The general use of the term "financial responsibility" simply means wise use of monetary resources by individuals and businesses. For most people, this means considering your income (or business profits) and determining how much of that income is appropriate to allocate to expenses and discretionary items. Other, more technical applications of financial responsibility exist in areas of business ethics, business finance and insurance.
Most people live in a financial reality that is often described as "paycheck to paycheck." This means that you look at your weekly, bi-weekly, or monthly paycheck and determine how much expendable income you receive periodically. You then consider your standard expenses, like mortgages, auto loans, insurance, utilities, groceries, as well as discretionary expenditures.

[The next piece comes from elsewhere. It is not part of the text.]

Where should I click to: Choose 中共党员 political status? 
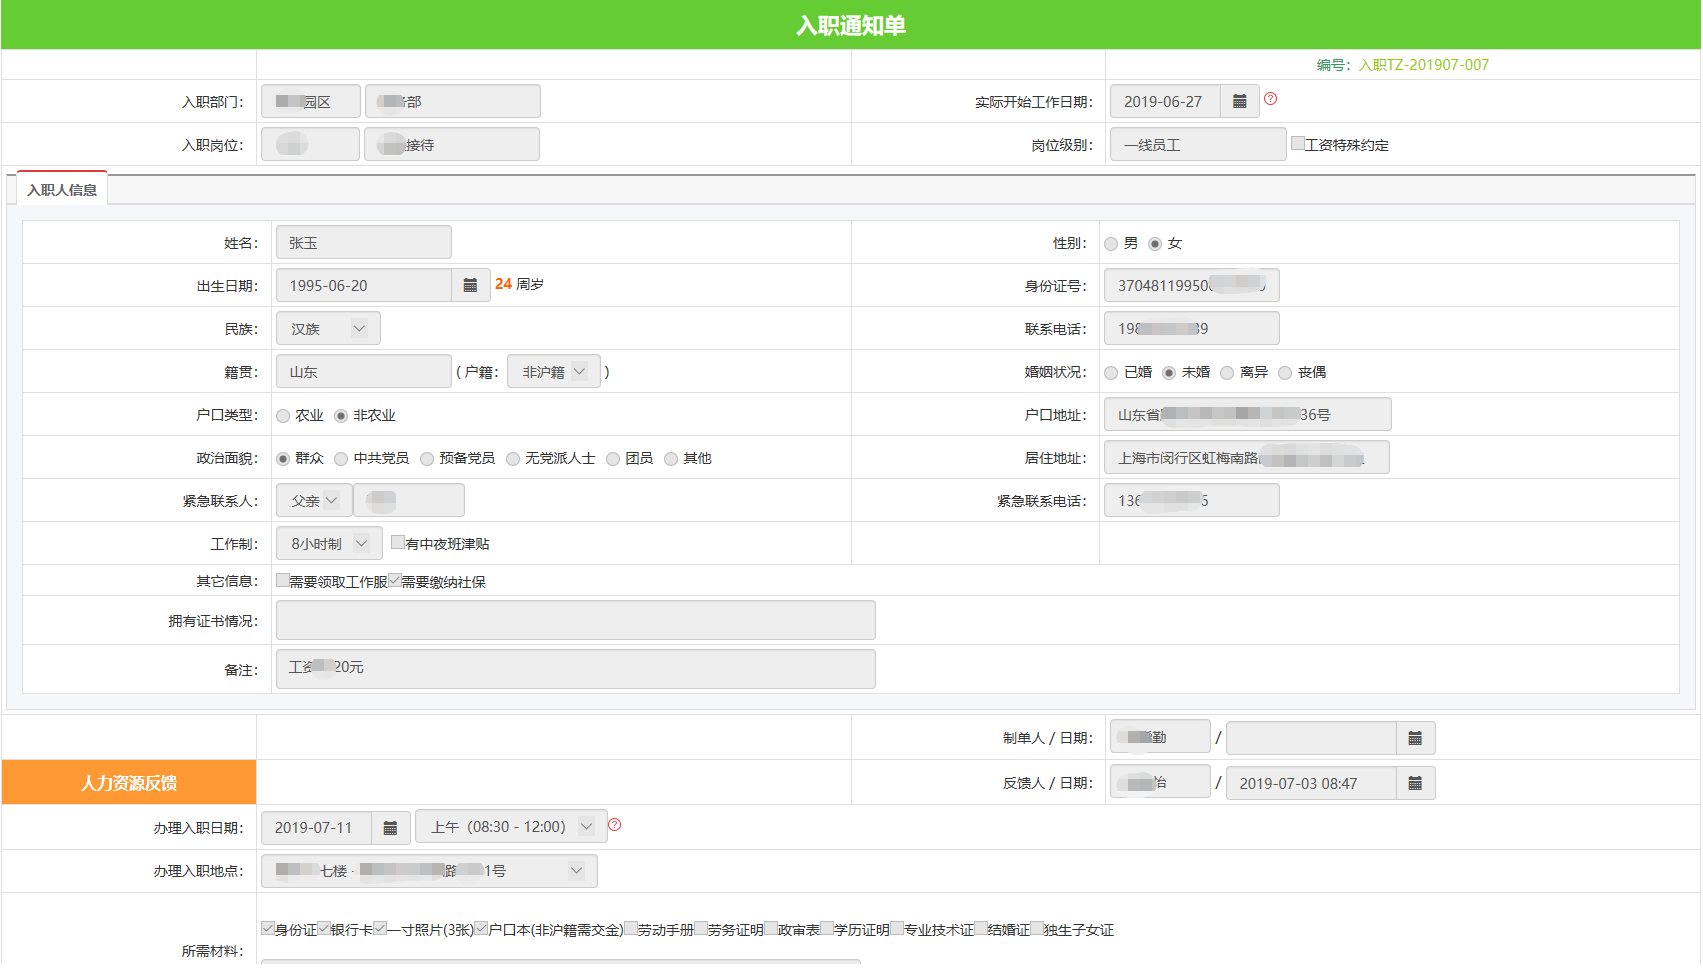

Financial responsibility is generally accepted to mean spending no more than you earn and even allocating a certain amount of your paycheck toward savings. Parents are often charged with training children and teens how to manage money responsibly.
Corporate Social Responsibility
The Institute for Supply Management discusses financial responsibility as a component of the prominent 21st century business ethics ideology known as corporate social responsibility. ISM defines financial responsibility as "understanding and applying financial concepts to supply management decisions to address allocation of funds, accurate reporting and management of risk." This extends the general idea of companies making sound financial decisions to include consideration of those decisions' effects on key stakeholders, including investors, partners, employees and the community.

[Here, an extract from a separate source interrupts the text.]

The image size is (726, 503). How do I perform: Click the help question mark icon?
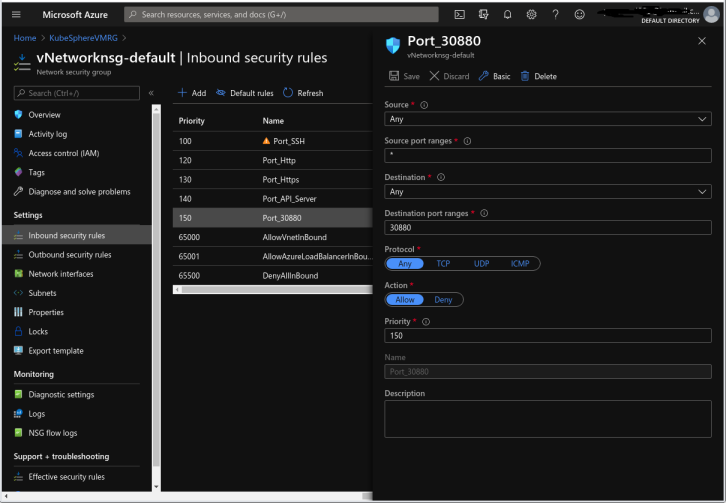[x=555, y=15]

The CompuQuotes insurance website offers a definition of financial responsibility regarding car insurance. This refers to laws common to most states that require drivers to have proof of liability insurance should they get involved in an auto accident. This requirement is sometimes referred to as the "financial responsibility law."
A final technical aspect of financial responsibility comes from the US Legal website, which discusses financial responsibility in relation to Securities and Exchange Commission regulations for publicly traded companies. US Legal explains that the commission's use of the term financial responsibility relates to a company's compliance with SEC regulations, which companies must legally and ethically abide by. These regulations are in place to require companies to make financially responsible decisions and to follow requirements in communicating financial performance to the public.